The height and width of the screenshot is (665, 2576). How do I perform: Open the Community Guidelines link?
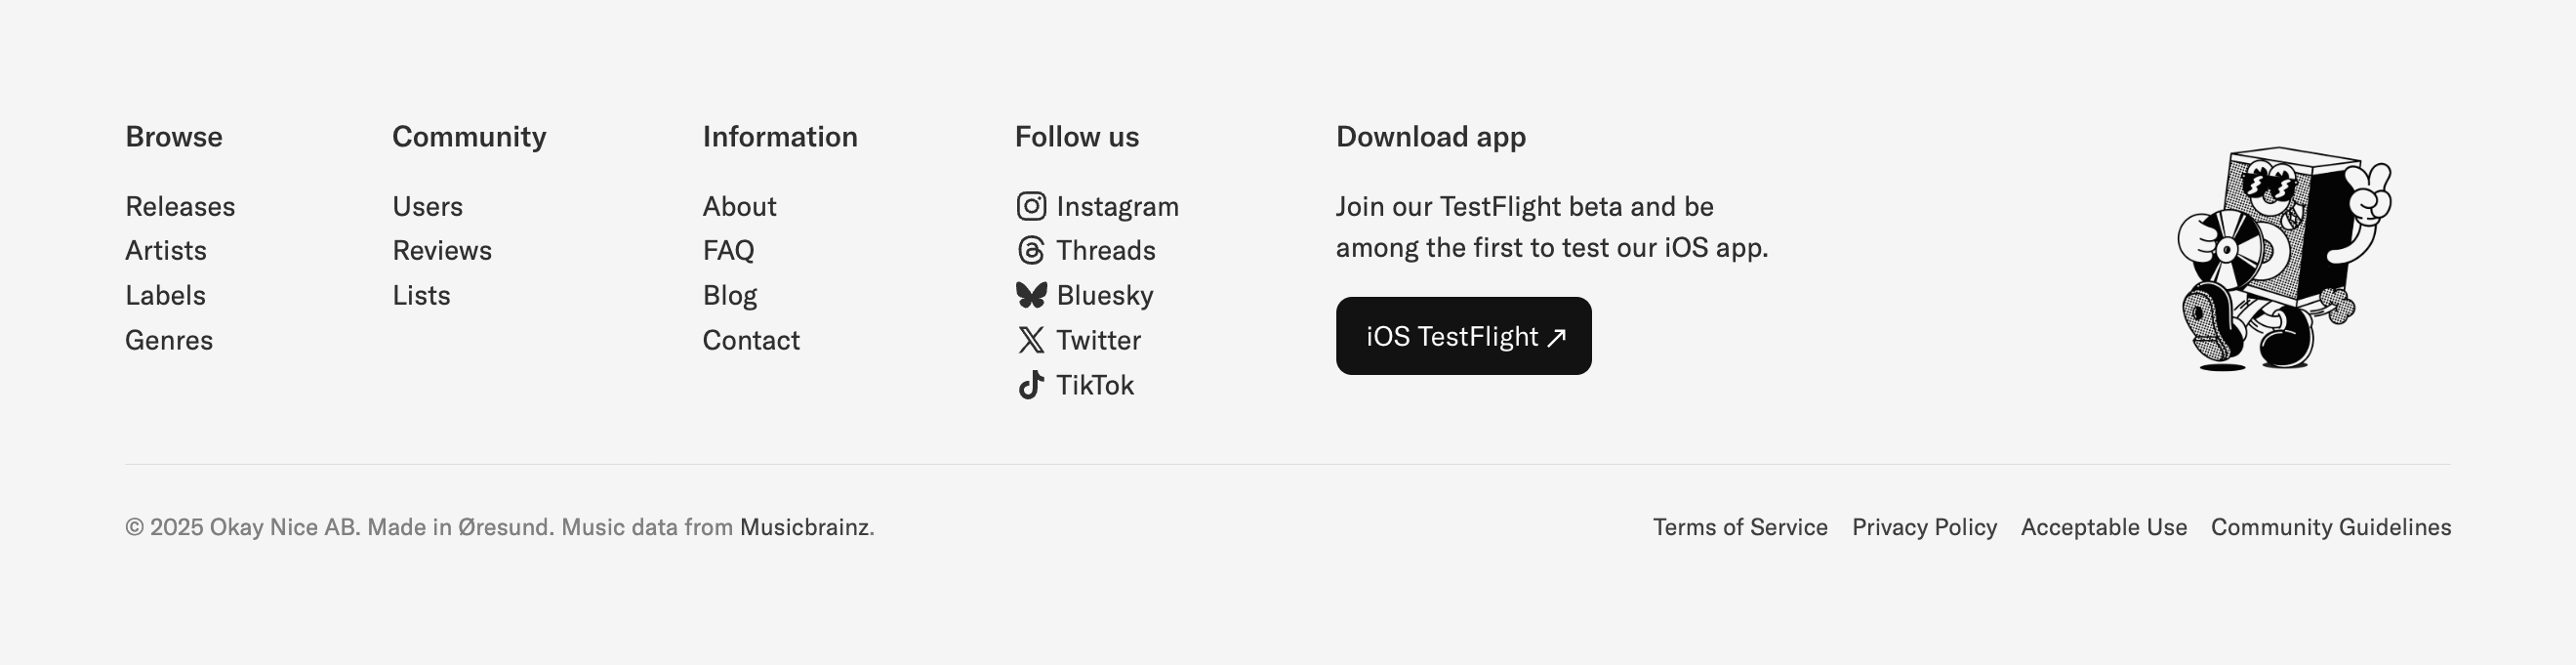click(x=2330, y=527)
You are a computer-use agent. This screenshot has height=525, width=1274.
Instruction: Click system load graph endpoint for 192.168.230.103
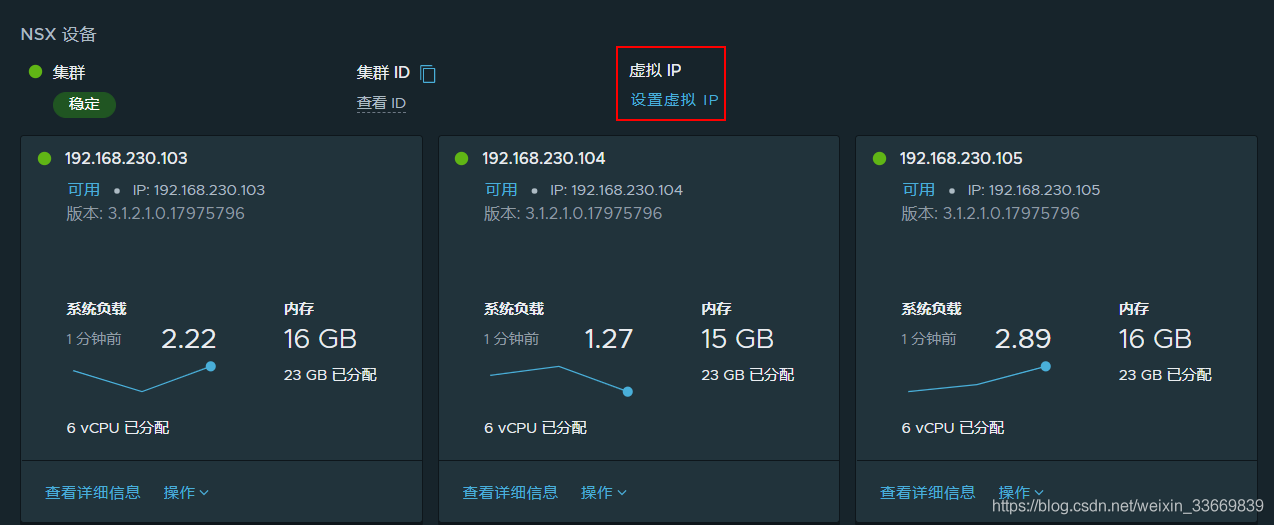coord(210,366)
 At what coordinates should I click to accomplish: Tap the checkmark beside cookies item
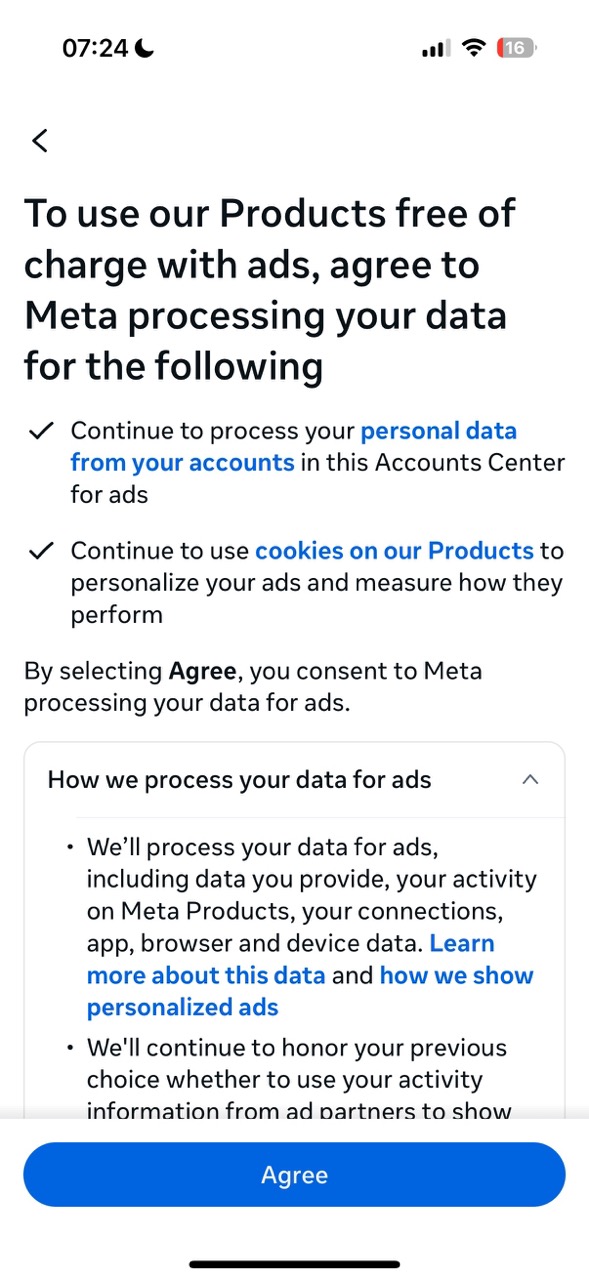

____

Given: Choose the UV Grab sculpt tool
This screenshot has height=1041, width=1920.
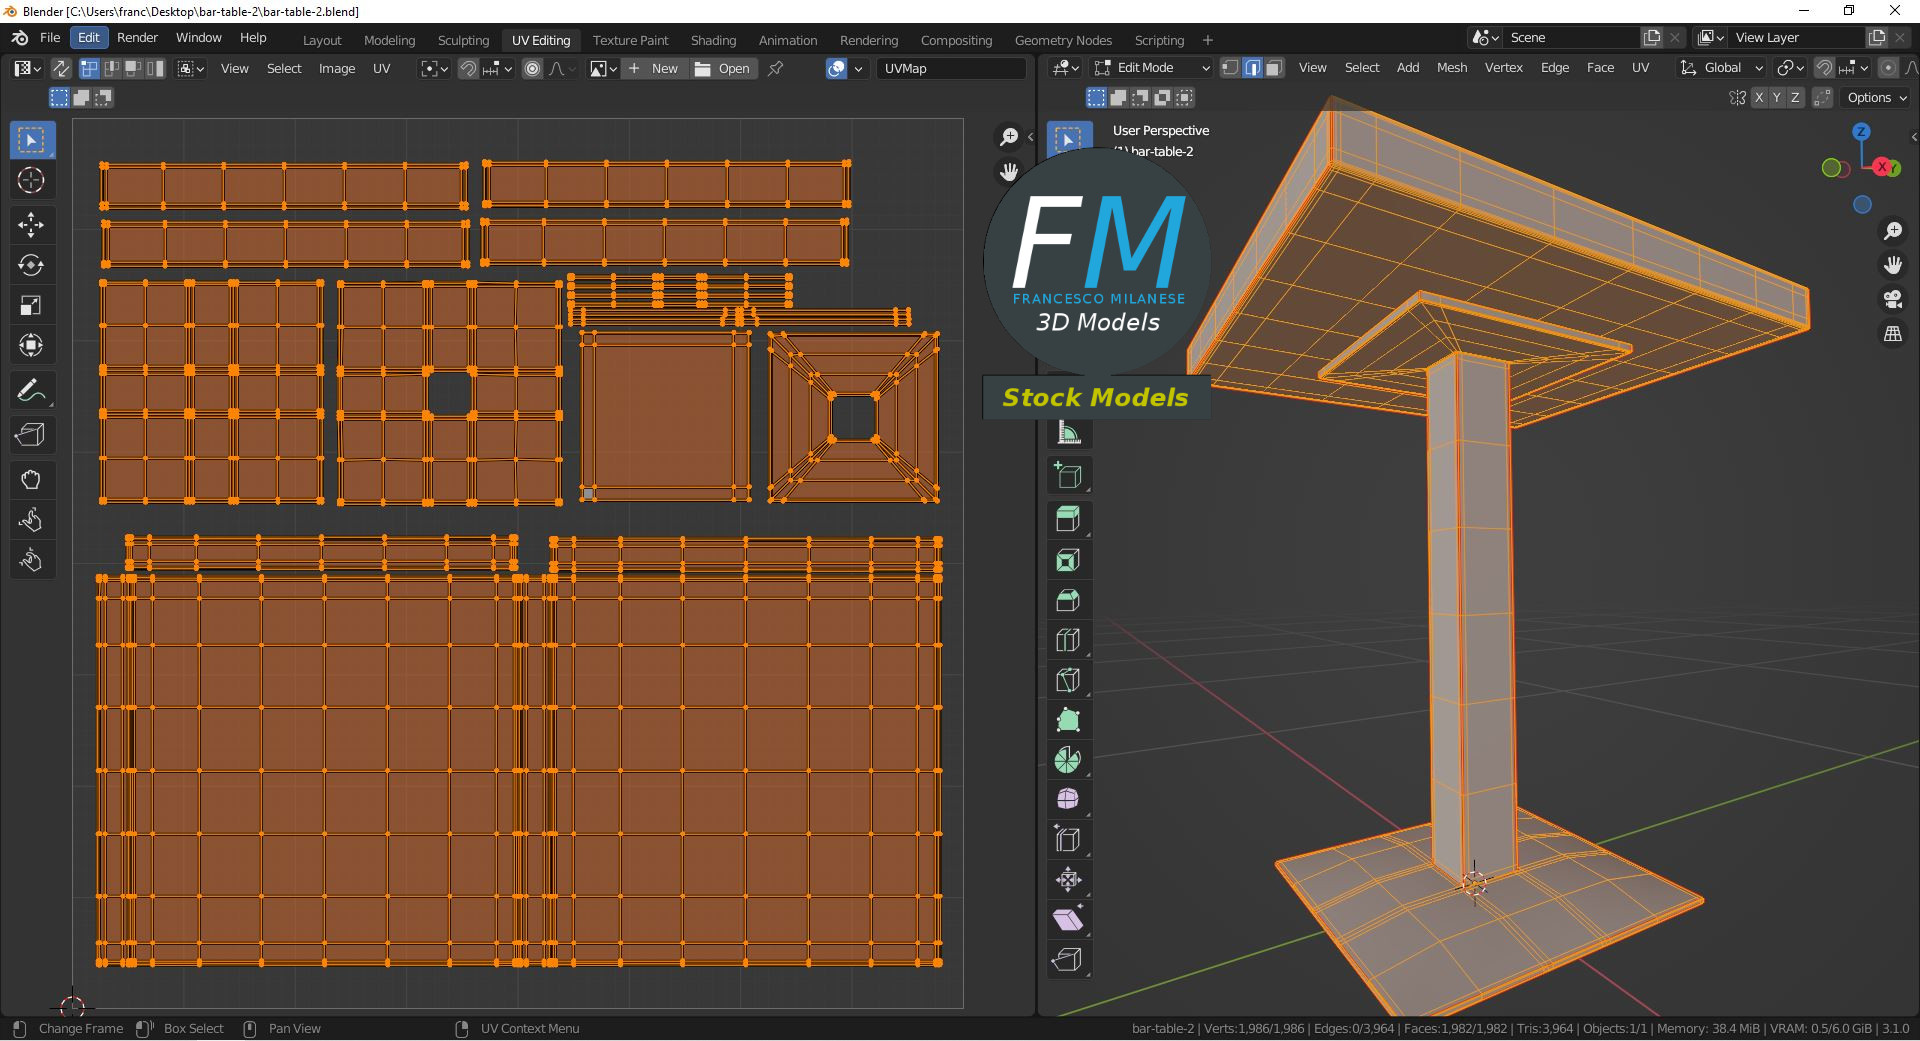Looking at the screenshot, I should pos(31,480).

____

▸ **Problem details**:
Above are some records; quote exactly and only the lines that begin at the line containing "Instruction: Click system" and stop after the line containing "At what coordinates", leaving out the pictures.

▸ **Reply to the task**:
Instruction: Click system load graph endpoint for 192.168.230.103
coord(210,366)
 At what coordinates should I click to accomplish: Tap the checkmark beside cookies item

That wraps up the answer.